* Supplied records *
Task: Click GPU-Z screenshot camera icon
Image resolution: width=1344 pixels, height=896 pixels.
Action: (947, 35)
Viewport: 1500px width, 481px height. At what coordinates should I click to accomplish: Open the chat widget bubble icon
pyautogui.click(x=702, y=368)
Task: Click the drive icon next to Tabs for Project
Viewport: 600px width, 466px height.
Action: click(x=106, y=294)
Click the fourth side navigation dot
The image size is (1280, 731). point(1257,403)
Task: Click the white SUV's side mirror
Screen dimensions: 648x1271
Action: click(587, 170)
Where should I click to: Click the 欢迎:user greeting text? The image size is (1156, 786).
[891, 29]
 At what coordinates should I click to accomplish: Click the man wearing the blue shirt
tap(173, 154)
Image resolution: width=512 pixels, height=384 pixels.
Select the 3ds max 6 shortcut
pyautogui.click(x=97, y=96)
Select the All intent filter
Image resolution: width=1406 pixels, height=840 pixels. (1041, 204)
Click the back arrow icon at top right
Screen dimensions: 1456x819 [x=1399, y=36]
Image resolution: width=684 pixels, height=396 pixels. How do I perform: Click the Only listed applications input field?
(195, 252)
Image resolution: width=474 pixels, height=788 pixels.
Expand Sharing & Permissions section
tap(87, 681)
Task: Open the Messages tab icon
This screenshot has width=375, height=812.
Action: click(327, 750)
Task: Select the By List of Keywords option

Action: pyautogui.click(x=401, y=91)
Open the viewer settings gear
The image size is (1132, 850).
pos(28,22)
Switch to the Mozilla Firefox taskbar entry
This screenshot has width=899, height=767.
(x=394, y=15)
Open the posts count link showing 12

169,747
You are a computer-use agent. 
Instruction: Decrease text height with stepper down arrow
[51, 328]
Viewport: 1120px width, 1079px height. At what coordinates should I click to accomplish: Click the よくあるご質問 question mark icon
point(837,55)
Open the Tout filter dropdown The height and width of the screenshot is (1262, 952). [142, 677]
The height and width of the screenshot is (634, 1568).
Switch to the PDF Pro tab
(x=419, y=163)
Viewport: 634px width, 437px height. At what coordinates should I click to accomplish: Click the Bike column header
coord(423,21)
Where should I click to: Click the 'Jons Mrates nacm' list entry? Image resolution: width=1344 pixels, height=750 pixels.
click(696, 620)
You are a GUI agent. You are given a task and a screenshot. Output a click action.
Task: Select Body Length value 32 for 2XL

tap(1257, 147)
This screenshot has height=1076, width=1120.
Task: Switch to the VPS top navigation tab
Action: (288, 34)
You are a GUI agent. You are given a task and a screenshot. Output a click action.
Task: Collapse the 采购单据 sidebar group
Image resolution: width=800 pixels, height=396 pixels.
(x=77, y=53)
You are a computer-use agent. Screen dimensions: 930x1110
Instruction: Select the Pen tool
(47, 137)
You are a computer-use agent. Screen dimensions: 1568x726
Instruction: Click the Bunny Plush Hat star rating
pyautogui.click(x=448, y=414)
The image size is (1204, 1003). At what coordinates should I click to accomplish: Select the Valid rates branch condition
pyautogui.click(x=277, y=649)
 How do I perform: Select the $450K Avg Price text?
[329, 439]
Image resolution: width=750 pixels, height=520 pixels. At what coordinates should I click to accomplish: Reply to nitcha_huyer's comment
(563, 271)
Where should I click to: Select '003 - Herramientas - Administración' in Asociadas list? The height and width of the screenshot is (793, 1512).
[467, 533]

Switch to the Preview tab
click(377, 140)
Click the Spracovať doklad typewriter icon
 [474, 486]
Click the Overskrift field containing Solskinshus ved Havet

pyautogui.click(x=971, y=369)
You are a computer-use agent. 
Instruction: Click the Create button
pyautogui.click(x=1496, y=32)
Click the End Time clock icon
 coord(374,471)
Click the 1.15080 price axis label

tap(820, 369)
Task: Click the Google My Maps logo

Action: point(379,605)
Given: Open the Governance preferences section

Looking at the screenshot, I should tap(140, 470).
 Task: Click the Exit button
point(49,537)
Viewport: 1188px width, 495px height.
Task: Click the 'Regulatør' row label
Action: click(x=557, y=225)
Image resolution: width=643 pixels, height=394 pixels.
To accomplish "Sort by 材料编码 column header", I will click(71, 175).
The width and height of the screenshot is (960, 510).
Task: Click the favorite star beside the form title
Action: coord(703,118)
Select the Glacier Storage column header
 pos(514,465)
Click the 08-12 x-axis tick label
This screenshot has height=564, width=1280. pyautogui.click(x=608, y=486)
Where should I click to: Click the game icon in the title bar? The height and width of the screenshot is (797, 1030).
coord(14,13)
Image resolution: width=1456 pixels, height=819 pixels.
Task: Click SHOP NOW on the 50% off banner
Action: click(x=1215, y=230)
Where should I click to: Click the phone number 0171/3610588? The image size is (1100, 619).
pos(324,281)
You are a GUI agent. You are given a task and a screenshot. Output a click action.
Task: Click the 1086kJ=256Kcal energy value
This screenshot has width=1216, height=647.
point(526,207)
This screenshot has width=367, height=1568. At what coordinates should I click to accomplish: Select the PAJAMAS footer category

* What to work on *
In the data above, retype exactly and only the lines between the one holding "Switch to the Mozilla Firefox taskbar entry" and the one holding "You are a computer-use agent. Screen dimensions: 930x1110", inclusive.

* Output of the task *
Switch to the Mozilla Firefox taskbar entry
This screenshot has width=899, height=767.
(x=394, y=15)
Open the posts count link showing 12

169,747
You are a computer-use agent. 
Instruction: Decrease text height with stepper down arrow
[51, 328]
Viewport: 1120px width, 1079px height. At what coordinates should I click to accomplish: Click the よくあるご質問 question mark icon
point(837,55)
Open the Tout filter dropdown The height and width of the screenshot is (1262, 952). [142, 677]
The height and width of the screenshot is (634, 1568).
Switch to the PDF Pro tab
(x=419, y=163)
Viewport: 634px width, 437px height. At what coordinates should I click to accomplish: Click the Bike column header
coord(423,21)
Where should I click to: Click the 'Jons Mrates nacm' list entry? Image resolution: width=1344 pixels, height=750 pixels.
click(696, 620)
You are a GUI agent. You are given a task and a screenshot. Output a click action.
Task: Select Body Length value 32 for 2XL

tap(1257, 147)
This screenshot has height=1076, width=1120.
Task: Switch to the VPS top navigation tab
Action: (288, 34)
You are a GUI agent. You are given a task and a screenshot. Output a click action.
Task: Collapse the 采购单据 sidebar group
Image resolution: width=800 pixels, height=396 pixels.
(x=77, y=53)
You are a computer-use agent. Screen dimensions: 930x1110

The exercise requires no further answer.